WASHINGTON (Aug. 11, 2014) According to a recent World Health Organization report of the leading causes of death worldwide, one-third of all deaths are due to infectious and parasitic diseases. There are currently no vaccines for parasitic nematode (PN), or worm infections in humans, and development of new drugs and vaccines will stall until researchers have a better understanding of PN biology.

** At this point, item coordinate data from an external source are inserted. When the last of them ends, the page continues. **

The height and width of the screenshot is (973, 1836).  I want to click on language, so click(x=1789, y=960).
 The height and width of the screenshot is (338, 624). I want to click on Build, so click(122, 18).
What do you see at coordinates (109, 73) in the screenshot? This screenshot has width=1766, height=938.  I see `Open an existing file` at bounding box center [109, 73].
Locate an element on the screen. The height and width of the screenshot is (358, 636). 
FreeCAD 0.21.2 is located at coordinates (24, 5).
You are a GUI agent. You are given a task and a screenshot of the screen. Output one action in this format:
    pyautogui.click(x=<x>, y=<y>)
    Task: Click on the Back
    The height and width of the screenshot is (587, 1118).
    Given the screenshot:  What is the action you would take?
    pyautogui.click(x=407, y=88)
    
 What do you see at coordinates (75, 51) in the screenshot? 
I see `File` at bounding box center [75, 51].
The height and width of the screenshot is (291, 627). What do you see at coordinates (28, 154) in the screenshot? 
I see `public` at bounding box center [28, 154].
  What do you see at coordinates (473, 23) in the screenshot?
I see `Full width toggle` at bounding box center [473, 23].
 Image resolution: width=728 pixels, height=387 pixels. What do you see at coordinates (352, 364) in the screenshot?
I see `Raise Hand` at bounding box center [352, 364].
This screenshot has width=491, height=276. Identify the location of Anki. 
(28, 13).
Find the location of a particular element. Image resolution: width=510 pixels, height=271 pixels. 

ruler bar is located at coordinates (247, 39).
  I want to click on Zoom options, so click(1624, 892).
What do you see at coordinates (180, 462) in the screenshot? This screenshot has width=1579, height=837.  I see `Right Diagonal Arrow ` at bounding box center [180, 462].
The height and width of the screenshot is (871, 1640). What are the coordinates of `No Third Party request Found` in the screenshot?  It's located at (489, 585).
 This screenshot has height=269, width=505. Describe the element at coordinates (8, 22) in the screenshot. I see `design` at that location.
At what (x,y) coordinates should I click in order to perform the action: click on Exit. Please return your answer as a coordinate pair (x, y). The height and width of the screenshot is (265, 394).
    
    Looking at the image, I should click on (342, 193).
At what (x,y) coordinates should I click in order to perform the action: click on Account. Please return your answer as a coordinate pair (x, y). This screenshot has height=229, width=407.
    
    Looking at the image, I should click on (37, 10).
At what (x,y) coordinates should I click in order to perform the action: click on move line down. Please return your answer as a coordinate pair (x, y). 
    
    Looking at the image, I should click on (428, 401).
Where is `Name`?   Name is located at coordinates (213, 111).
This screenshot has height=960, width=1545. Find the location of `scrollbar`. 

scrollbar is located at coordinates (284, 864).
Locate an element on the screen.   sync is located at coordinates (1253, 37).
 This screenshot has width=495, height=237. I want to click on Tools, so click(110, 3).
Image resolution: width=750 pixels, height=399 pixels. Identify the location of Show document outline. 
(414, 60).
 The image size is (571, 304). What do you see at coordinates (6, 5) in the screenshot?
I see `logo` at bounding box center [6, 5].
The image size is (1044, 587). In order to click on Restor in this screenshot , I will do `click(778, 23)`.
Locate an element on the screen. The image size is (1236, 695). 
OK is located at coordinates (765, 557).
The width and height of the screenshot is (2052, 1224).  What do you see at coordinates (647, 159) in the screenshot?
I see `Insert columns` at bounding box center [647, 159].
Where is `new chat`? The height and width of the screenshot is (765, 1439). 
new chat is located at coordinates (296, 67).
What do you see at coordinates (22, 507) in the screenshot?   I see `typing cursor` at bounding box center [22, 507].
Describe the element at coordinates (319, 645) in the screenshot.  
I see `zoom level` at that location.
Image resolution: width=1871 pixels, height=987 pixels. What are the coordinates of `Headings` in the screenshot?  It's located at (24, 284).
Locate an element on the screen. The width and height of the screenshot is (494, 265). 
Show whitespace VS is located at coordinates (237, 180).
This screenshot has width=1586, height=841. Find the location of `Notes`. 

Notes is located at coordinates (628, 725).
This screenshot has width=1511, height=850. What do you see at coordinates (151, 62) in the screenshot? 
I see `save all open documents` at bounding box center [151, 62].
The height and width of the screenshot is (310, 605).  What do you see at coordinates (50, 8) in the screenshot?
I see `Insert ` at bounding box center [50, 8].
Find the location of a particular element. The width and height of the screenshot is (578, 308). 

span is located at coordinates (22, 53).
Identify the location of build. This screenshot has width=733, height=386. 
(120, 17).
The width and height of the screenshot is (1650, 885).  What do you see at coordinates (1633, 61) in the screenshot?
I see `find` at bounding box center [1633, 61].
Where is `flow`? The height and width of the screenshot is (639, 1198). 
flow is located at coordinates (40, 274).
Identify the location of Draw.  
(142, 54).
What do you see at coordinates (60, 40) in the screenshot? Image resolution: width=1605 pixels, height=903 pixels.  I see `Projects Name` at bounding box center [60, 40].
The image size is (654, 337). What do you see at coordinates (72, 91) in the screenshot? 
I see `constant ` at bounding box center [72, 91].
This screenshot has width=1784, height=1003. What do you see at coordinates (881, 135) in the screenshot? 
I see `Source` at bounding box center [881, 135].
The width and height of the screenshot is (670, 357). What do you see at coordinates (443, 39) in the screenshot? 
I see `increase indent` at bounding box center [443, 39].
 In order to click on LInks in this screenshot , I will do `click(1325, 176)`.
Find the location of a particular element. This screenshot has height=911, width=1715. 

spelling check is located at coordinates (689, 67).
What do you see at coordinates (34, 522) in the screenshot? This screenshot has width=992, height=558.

John Hawdon, Ph.D., associate professor of microbiology, immunology, and tropical medicine at the George Washington University (GW) School of Medicine and Health Sciences, was recently awarded $430,722 from the National Institutes of Health to develop a model system to study PN infection, which will lead to greater understanding of the infective process and the host's immune response to infection.

Due to the requirement of an obligate host and lack of good animal models, investigations have been previously limited. However, thanks to an interdisciplinary team, which includes Hawdon, Damien O'Halloran, Ph.D., and Ioannis Eleftherianos, Ph.D., both assistant professors of biology at the GW Columbian College of Arts and Sciences, a viable model will be developed using the insect PN Heterorhabditis bacteriophora.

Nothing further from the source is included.